Comment: decision on Kosovo will be made in New York, not Vienna


Catherine Philp 

In all of Europe’s history of shifting borders and empires, there has never 
been a country called Kosovo. That could all soon change but not without pain, 
rancour and, very likely, more bloodshed. 

Serbia has long regarded Kosovo as its spiritual heartland, the seat of its 
Orthodox Church dating back to medieval times. But the accelerating migration 
of ethnic Albanians to the area left Serbs there in a minority even before the 
area was incorporated into modern Yugoslavia. 

The republics of Bosnia and Croatia were the first parts to erupt into open 
conflict, but it was the tensions between ethnic Albanians and Serbs in Kosovo 
in the eighties that sowed the seeds for the break-up of Yugoslavia. 

Their loss only made Serbia cling hard to Kosovo, a province of Serbia itself, 
and Albanian agitation for self-rule was met with harsh repression. Albanians 
formed the Kosovo Liberation Army in the mid-nineties to fight for full 
independence, prompting Slobodan Milosevic, the Serbian president, to unleash 
his army and militias in Kosovo. 

The ethnic cleansing that followed saw hundreds of thousands of Albanians 
pouring over the borders in Macedonia, Albania and Montenegro, sparking fears 
of regional destabilisation among European powers and guilty consciences about 
the failure to halt recent crises like Bosnia and Rwanda. 

In 1999, Nato unleashed its first ever humanitarian war, bombing Serbia into 
submission and invading Kosovo to ensure the refugees return. But even as the 
troops were present, more than 200,000 Serbs and other ethnic minorities were 
chased from their homes or fled a retaliatory campaign against them. 

Since 1999, Kosovo has existed in a bizarre limbo, still legally under Serbian 
sovereignty but ruled in reality by a United Nations administration. Kosovars 
have no passports, just UN travel papers. There is no official flag, although 
the Albanian eagle is flown everywhere – except the few enclaves where the 
Serbs lives, where the tricolour of Serbia flies. It is a country that is not a 
country. 

Kosovo Albanians who meet with the UN and Serbs in Vienna want this to change, 
want a rapid implementation of the Ahtisaari plan that promises them everything 
short of full independence and puts them firmly on the path towards it. 

It is hard to imagine what they will have to talk about with Serbia, which only 
last year voted that Kosovo was an inalienable part of its territory and 
refuses to countenance any plan that takes away its sovereignty. 

Martti Ahtisaari may have hit the nail on the head last week when he said that 
he would not be able to get both sides to agree even if he negotiated for the 
rest of his life.
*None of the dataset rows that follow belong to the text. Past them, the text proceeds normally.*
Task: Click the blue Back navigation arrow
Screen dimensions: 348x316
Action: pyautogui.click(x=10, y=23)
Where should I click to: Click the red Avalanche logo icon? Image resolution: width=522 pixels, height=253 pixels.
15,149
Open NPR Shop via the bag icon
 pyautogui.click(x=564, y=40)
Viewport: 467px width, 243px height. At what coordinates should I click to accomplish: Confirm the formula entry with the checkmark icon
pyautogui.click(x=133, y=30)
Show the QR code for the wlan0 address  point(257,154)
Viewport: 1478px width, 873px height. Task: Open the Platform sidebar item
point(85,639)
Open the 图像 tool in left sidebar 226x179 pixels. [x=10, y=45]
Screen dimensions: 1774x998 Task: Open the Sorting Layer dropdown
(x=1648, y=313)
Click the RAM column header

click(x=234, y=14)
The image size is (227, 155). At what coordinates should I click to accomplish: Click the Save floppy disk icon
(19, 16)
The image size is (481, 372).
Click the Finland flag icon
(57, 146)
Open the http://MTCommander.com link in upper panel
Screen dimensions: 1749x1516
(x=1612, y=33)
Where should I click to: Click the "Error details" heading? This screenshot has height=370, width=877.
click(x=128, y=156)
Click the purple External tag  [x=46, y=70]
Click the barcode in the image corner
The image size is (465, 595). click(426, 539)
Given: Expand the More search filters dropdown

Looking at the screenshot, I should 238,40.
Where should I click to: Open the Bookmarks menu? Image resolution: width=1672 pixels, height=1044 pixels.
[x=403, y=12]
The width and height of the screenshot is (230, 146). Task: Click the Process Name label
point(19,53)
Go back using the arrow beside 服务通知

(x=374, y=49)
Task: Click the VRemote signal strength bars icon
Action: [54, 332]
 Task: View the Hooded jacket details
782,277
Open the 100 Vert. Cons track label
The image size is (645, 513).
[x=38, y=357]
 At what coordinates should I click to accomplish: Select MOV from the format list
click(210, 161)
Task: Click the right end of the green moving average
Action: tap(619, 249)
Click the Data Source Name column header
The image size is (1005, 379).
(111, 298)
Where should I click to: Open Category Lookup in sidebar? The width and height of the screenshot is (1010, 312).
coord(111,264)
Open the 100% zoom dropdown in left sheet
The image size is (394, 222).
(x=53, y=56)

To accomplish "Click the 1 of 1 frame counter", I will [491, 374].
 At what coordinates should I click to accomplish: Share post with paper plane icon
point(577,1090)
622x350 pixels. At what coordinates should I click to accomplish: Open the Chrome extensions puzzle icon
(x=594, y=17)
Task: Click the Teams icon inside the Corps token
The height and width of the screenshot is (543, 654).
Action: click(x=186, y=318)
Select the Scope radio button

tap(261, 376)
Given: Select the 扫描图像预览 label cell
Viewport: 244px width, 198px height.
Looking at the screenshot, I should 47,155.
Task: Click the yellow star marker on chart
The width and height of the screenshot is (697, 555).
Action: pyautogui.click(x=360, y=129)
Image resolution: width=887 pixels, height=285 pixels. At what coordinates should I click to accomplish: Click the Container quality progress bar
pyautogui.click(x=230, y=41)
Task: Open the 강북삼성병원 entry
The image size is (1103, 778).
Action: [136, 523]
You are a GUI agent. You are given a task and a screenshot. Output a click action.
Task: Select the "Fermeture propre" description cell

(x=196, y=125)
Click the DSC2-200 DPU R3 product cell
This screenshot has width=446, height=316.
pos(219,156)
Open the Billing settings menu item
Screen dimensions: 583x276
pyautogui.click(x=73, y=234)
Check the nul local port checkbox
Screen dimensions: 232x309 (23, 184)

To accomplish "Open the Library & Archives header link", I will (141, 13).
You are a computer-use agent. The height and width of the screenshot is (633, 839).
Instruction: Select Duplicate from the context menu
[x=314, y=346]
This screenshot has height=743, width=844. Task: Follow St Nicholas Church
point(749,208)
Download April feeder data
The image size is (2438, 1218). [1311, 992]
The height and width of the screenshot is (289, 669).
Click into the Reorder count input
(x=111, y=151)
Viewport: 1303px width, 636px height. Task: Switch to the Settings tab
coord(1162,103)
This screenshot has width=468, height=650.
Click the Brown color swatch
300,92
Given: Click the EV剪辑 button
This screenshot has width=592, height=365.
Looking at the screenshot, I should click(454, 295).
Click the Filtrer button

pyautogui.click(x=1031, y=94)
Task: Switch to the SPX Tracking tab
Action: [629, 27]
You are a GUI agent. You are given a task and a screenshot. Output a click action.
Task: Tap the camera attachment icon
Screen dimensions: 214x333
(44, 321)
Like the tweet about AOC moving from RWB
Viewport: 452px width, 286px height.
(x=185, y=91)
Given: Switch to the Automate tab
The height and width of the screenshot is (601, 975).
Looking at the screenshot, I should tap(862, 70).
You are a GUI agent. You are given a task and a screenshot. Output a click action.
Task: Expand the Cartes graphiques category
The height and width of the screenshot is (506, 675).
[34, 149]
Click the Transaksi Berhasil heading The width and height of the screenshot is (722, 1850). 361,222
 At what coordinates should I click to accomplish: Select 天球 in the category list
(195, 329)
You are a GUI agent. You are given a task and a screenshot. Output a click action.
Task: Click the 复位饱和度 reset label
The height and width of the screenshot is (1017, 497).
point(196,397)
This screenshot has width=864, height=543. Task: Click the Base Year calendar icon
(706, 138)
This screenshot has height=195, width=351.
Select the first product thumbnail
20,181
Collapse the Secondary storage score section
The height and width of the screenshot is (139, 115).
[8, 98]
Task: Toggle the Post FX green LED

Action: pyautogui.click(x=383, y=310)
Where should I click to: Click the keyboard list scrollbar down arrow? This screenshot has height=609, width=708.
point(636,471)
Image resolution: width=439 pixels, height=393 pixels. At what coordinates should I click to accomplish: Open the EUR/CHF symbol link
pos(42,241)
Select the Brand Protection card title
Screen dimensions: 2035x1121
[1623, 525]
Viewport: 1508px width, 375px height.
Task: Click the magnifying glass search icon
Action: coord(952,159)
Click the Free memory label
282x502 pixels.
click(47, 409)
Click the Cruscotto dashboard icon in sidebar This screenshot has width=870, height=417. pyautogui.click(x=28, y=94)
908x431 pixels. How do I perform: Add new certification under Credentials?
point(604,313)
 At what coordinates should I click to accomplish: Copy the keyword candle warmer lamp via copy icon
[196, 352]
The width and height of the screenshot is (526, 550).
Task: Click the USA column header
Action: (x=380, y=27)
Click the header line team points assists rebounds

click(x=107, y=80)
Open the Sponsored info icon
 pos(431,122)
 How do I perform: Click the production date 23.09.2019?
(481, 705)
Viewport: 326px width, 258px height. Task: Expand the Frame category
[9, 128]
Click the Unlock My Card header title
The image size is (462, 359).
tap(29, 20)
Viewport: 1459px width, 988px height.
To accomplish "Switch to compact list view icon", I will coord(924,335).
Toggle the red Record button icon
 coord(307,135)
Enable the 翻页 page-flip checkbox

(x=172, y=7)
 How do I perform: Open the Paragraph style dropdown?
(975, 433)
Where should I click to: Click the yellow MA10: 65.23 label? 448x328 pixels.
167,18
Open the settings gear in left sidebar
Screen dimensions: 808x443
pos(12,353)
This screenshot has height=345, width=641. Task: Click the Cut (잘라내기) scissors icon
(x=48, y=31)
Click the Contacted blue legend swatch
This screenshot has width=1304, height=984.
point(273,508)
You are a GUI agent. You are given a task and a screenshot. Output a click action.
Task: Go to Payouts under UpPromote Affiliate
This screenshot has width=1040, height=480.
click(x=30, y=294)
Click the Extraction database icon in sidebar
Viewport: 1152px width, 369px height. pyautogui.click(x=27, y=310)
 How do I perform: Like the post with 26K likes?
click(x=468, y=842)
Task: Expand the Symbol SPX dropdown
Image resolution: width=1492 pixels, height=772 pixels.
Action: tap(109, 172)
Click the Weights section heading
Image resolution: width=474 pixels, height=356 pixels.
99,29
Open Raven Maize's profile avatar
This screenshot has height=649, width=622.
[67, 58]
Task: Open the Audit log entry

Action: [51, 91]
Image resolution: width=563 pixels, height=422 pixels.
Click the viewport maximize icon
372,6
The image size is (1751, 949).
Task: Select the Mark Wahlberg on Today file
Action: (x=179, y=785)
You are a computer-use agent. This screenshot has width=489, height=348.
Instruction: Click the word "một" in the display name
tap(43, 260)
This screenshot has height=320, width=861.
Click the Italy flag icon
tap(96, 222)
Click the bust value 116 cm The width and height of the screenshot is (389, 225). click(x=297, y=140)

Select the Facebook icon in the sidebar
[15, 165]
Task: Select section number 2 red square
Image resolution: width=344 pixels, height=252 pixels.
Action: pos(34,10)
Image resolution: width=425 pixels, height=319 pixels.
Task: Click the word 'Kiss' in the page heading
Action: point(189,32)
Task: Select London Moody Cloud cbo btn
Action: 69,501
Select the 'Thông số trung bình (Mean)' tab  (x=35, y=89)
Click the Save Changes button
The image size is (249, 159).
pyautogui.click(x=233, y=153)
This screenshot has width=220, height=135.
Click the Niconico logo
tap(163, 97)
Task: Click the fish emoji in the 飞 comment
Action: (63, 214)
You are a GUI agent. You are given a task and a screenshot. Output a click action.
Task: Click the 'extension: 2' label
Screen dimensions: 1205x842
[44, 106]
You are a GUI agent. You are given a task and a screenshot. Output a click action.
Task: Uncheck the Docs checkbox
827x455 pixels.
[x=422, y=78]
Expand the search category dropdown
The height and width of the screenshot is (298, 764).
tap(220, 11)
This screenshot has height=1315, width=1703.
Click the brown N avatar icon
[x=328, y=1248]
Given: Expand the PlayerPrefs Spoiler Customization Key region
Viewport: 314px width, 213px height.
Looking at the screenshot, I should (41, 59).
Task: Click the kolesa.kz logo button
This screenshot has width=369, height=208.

Ultimately, the decision will be made not in Vienna, but at 
the Security Council. 

Serbia still hopes for a Russian veto but that looks increasingly unlikely. So 
the world will face another first; the first country ever to be created in such 
a way - by international committee and against the will of the legally 
sovereign power. History has no precedent for what happens next.